Objective
Copy out the lines below word for word, leaving out the pictures.
------------------------
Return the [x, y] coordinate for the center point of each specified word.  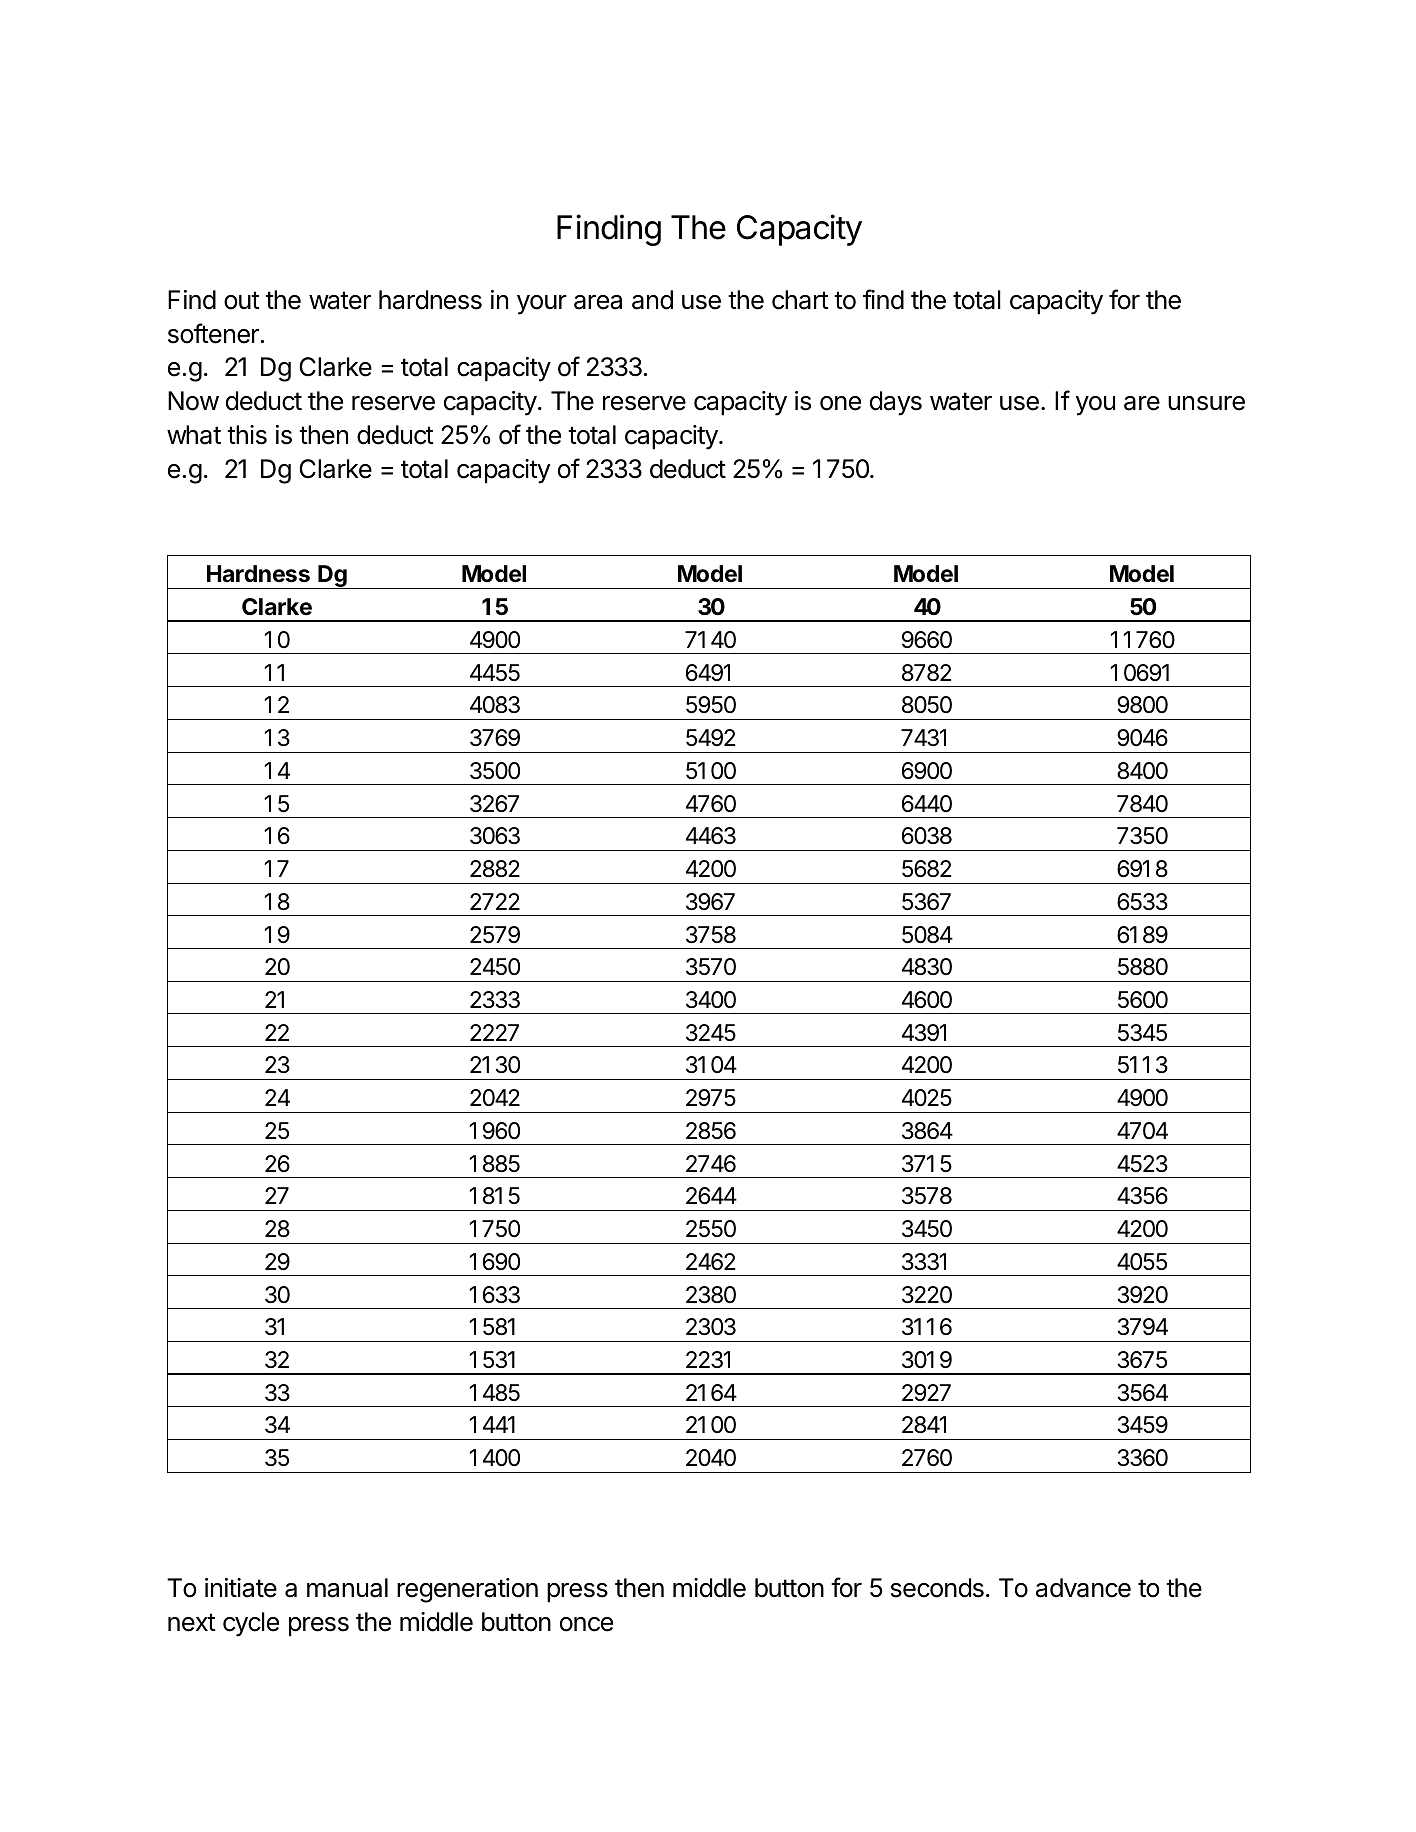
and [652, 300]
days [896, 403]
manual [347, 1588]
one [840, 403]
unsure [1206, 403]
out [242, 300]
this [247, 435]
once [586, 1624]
------------------------
Worked answer
Return the [x, y] coordinate for the center point of each specified word.  
and [652, 300]
days [896, 403]
manual [347, 1588]
one [840, 403]
unsure [1206, 403]
out [242, 300]
this [247, 435]
once [586, 1624]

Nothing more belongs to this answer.